* Click-target data
* BEGIN *

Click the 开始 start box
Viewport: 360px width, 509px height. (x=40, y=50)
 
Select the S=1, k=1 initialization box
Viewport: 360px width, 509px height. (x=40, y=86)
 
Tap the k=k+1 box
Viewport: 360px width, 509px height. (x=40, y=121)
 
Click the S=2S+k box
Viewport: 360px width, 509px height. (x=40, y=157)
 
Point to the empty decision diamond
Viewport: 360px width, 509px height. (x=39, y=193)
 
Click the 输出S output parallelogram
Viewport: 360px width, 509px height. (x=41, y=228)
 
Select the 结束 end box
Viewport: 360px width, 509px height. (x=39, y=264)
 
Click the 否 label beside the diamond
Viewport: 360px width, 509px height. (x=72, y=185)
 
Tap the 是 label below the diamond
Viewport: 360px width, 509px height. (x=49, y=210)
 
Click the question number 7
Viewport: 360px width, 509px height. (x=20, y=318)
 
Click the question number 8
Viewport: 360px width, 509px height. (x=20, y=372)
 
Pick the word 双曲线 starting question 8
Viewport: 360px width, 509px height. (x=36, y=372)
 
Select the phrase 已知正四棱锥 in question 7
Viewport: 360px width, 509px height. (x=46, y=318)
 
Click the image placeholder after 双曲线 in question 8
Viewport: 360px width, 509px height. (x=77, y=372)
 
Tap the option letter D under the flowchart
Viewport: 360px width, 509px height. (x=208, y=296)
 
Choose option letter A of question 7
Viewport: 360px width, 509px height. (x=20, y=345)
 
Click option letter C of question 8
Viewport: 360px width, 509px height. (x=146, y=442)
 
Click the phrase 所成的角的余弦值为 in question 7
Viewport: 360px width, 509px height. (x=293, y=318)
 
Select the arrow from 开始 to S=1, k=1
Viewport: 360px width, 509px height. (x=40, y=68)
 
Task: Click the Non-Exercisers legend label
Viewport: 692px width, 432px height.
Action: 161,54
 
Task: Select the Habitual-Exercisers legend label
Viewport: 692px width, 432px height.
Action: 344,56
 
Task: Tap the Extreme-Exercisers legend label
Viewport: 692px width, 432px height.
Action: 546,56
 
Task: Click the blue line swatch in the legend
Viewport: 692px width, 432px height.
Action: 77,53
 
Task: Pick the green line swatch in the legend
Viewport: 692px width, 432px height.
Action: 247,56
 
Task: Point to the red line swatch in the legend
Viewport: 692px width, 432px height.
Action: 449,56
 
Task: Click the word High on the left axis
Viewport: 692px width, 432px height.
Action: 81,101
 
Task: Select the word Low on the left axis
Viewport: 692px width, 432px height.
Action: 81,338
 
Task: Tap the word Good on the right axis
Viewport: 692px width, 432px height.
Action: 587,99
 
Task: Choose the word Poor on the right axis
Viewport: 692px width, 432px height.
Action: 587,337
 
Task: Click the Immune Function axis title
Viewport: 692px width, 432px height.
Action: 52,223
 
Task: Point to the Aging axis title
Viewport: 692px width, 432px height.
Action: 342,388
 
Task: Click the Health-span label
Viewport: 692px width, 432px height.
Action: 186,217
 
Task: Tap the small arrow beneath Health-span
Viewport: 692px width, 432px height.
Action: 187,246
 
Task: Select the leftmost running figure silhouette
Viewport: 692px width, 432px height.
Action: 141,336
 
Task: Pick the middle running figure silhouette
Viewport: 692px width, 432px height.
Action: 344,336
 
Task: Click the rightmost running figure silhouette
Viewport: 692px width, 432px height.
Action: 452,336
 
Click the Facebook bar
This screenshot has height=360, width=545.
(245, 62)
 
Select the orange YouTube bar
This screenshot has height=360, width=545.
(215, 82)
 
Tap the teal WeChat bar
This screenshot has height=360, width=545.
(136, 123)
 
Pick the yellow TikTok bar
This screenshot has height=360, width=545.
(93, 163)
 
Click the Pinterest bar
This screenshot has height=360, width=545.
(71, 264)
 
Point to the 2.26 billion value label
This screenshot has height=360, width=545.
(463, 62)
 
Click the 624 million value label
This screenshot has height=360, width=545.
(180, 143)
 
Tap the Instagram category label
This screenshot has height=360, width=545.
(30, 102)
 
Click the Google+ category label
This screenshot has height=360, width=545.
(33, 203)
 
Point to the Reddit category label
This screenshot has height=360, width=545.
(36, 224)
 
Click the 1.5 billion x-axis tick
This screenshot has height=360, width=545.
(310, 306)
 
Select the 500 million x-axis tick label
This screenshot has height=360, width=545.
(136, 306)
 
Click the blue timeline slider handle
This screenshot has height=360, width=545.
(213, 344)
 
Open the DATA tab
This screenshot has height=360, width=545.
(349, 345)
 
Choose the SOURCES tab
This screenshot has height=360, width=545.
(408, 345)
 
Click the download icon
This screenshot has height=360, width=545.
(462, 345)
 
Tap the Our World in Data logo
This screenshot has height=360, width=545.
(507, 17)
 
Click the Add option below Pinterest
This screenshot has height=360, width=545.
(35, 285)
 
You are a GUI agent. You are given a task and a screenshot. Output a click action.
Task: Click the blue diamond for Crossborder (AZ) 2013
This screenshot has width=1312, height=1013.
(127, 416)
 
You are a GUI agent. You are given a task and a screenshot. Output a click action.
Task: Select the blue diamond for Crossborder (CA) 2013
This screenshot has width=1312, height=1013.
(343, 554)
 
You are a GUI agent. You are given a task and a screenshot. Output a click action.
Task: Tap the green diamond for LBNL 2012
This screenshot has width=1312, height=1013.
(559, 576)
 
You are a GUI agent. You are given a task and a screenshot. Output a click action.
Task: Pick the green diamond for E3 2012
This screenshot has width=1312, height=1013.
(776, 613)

* END *

* OBJECTIVE
Please copy the lines of the listing without any changes, starting with the line that contains "Click the question number 8" and going on through the line that contains "Viewport: 360px width, 509px height. (x=20, y=345)".

* SOLUTION
Click the question number 8
Viewport: 360px width, 509px height. (x=20, y=372)
 
Pick the word 双曲线 starting question 8
Viewport: 360px width, 509px height. (x=36, y=372)
 
Select the phrase 已知正四棱锥 in question 7
Viewport: 360px width, 509px height. (x=46, y=318)
 
Click the image placeholder after 双曲线 in question 8
Viewport: 360px width, 509px height. (x=77, y=372)
 
Tap the option letter D under the flowchart
Viewport: 360px width, 509px height. (x=208, y=296)
 
Choose option letter A of question 7
Viewport: 360px width, 509px height. (x=20, y=345)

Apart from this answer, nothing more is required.